Avril Lavigne wiederum kam bei einer Ballade ins Spiel, die die Band im Studio an ihre frühen Hits erinnerte. „Wir haben gesagt: ‚Das klingt wie ein Avril-Song‘“, erinnert sich Sean Mackin. Barker, auch Produzent des letzten Avril-Albums „Love Sux“, habe ganz trocken reagiert: „That’s my girl.“
Wenige Wochen später lag ein Rough Mix des Songs in Yellowcards Postfach – mit Avrils Vocals auf dem Track.
„Better Days“ ist: „besonders, authentisch, verbunden“
Dass „Better Days“ mehr geworden ist als ein Nostalgieprojekt, merkt man schnell. Die Platte lebt von der Energie, mit der Yellowcard nach sieben Jahren Pause wieder angetreten sind.
„‚Better Days‘ läuft gerade in den USA im Radio – und wir hatten seit zwanzig Jahren keinen Song mehr in den Charts“, sagt Ryan Key, hörbar stolz. Für die Band ist das Album damit mehr als eine nostalgische Rückschau: Es ist der Beginn eines neuen Kapitels in der bald 30-jährigen Bandgeschichte. Eines, das die Band mit Elan und voller Motivation aufschlägt:
„Wir wollen sicherstellen, dass wir alles, was wir gerade erleben, voll aufnehmen, voll genießen, voll wertschätzen – weil wir wissen, wie schnell das alles wieder vorbei sein kann. Und falls es wieder verschwindet, will ich sicher sein, dass wir jede Sekunde diesmal ausgekostet haben.“
„Besonders, authentisch, verbunden“ – so fassen Ryan Key und Sean Mackin ihr neues Album zum Abschluss unseres Interviews in drei Worten zusammen.

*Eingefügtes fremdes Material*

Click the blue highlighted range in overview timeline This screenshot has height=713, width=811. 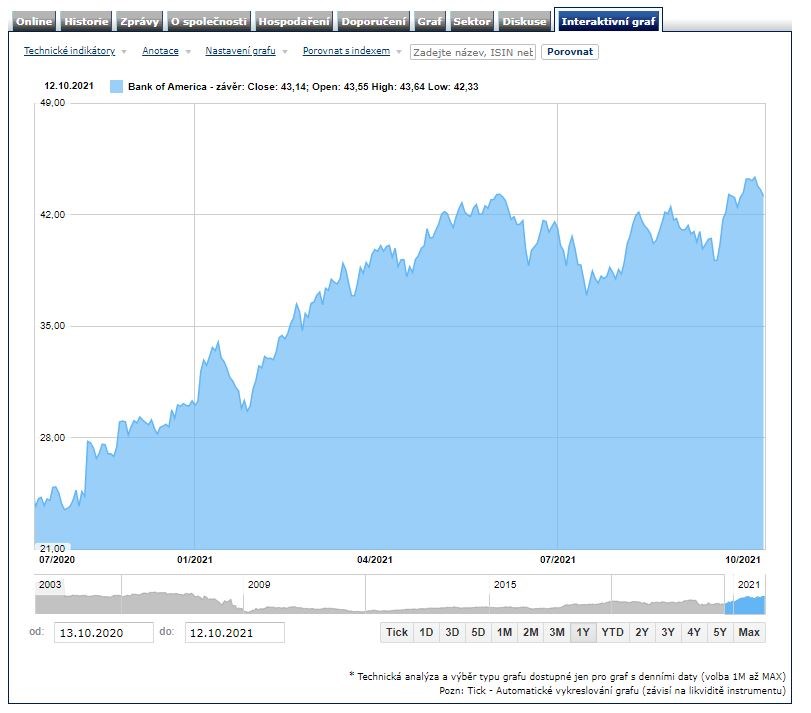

Es sind Worte, die erklären, warum diese Band 2025 mehr ist als ein Nostalgie-Act. Weil „Better Days“ genau das ist, was schon die erste Studio-Anekdote mit Travis Barker gezeigt hat: ein Neuanfang voller Energie, getragen von dem Gefühl der Verbundenheit – unter den vier festen Bandmitgliedern, mit aktuellen Weggefährten wie Travis, mit treuen sowie neu gewonnenen Fans.
Yellowcard sind zurück – und klingen so lebendig, als wären sie nie weg gewesen. „Better Days“ gibt es ab dem 10. Oktober 2025 überall, wo es Musik gibt.